Dolphin consists of five core components: - Pretrained video encoder DP-LipCoder: Maps lip video to reconstruction features \(\mathbf{V}_r\) and semantic features \(\mathbf{V}_s\) - Audio encoder: A 1D convolutional layer encoding mixed audio into \(\mathbf{X} \in \mathbb{R}^{N_a \times T_a}\) - Audio-Visual Fusion (AVF) module: Fuses visual and audio features - Separator: An encoder-decoder architecture based on TDANet, with GLA blocks embedded at each layer - Audio decoder: A 1D transposed convolution outputting the time-domain separated signal

Key Designs

1. DP-LipCoder: Dual-Path Lightweight Video Encoder

A dual-path autoencoder is designed based on the MagVIT video generation architecture:

  • Reconstruction path: Extracts compressed visual features \(\mathbf{V}_r\), preserving auxiliary cues such as speaker identity and facial expressions.

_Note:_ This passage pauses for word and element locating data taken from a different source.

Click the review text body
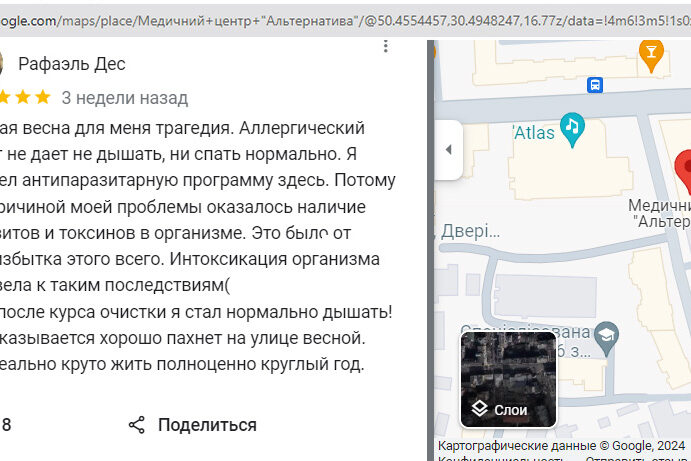The image size is (691, 461). pos(190,246)
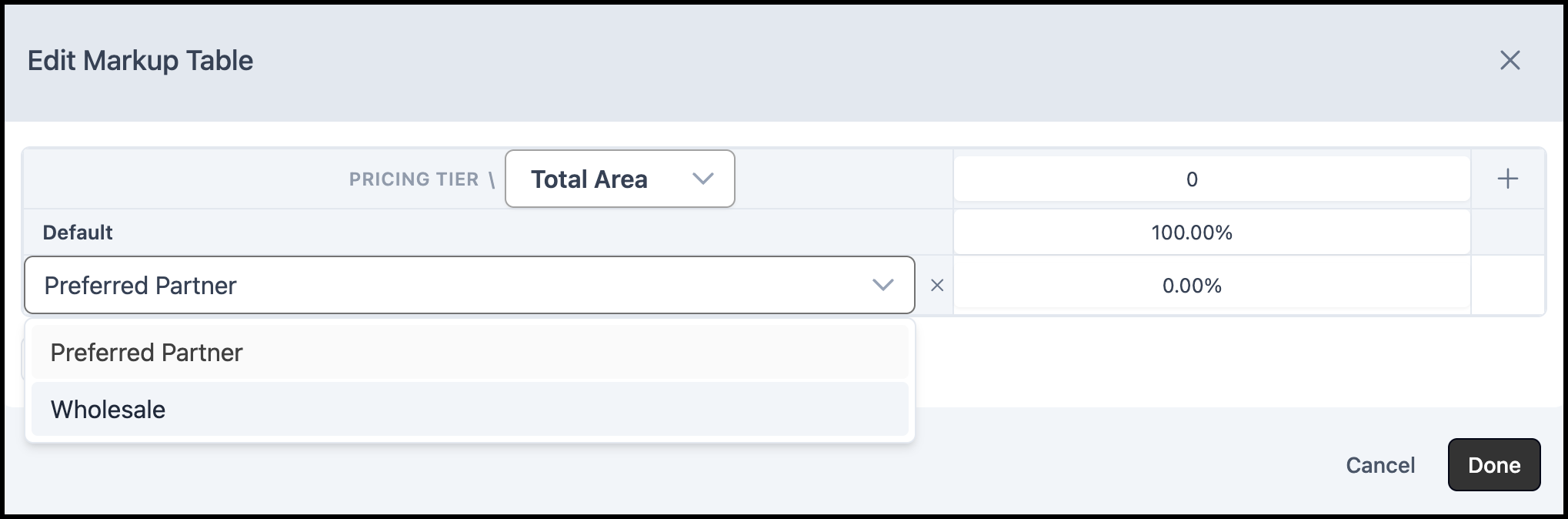Click the Cancel button

(x=1380, y=465)
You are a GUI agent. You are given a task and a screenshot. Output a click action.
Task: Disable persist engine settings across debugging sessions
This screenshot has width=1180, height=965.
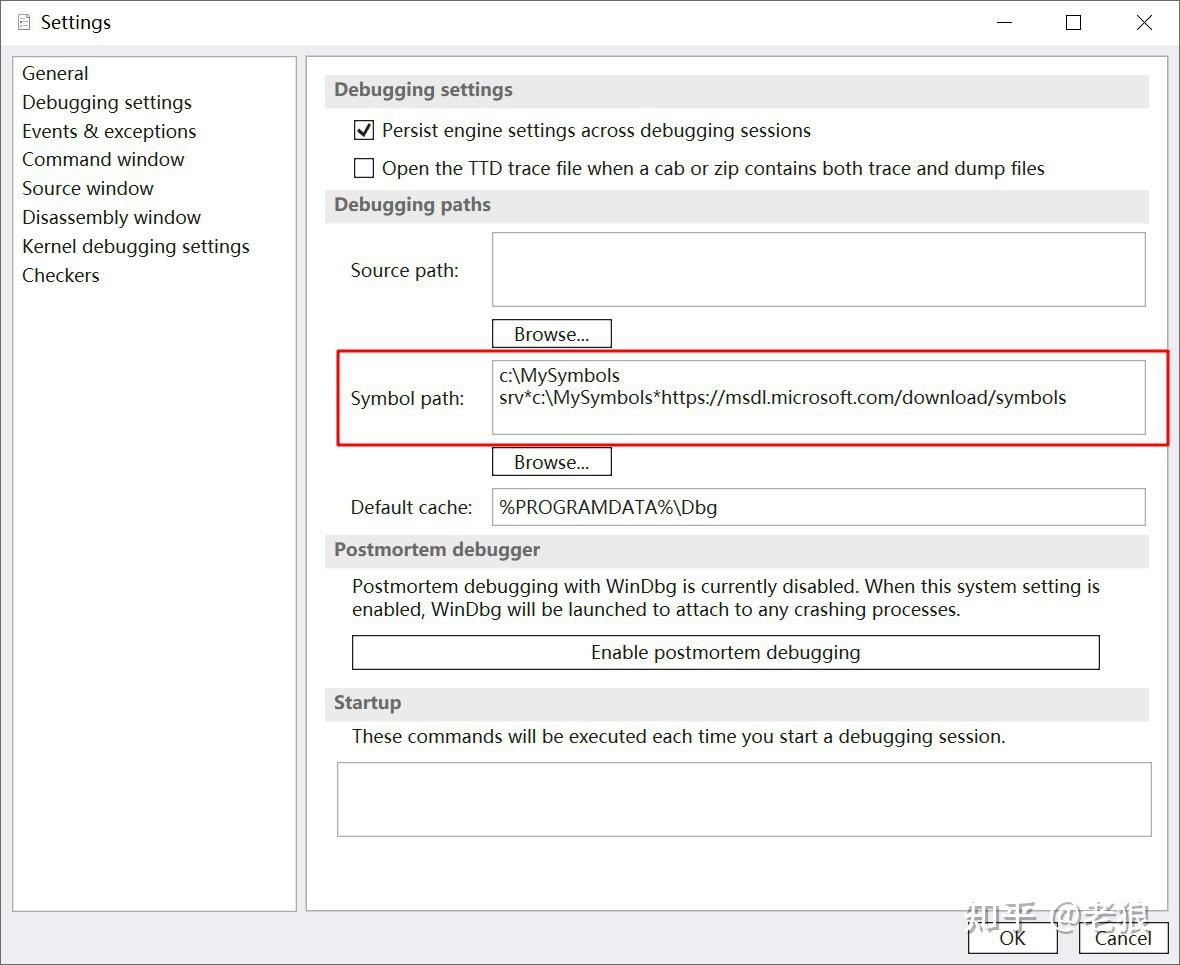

The encoder consists of cascaded 3D residual blocks, spatial attention blocks, and alternating spatial downsampling.
  • Semantic path: An encoder with the same structure but non-shared parameters, augmented at the end with a Vector Quantization (VQ) module. Knowledge distillation from AV-HuBERT maps continuous video to audio-aligned discrete semantic tokens \(\mathbf{V}_s\).
  • Decoder: The outputs of both paths are summed and fused for video reconstruction.

Three training losses are jointly optimized: $\(\mathcal{L} = \mathcal{L}_{\text{commit}} + \mathcal{L}_{\text{distill}} + \mathcal{L}_{\text{recon}}\)$

Loss Role
\(\mathcal{L}_{\text{recon}}\) Reconstruction loss; drives the reconstruction path to capture speaker visual cues
\(\mathcal{L}_{\text{distill}}\) AV-HuBERT teacher distillation; guides the semantic path to extract audio-aligned features
\(\mathcal{L}_{\text{commit}}\) VQ commitment loss; constrains consistency between encoder outputs and the codebook

During AVSS inference, only the encoder and VQ module are executed, with no need for the decoder. Compared to 3D ResNet-18: parameters are reduced by 93% (0.78M vs. 11.19M), MACs reduced by 70%, and SI-SNRi drops by only 0.2 dB.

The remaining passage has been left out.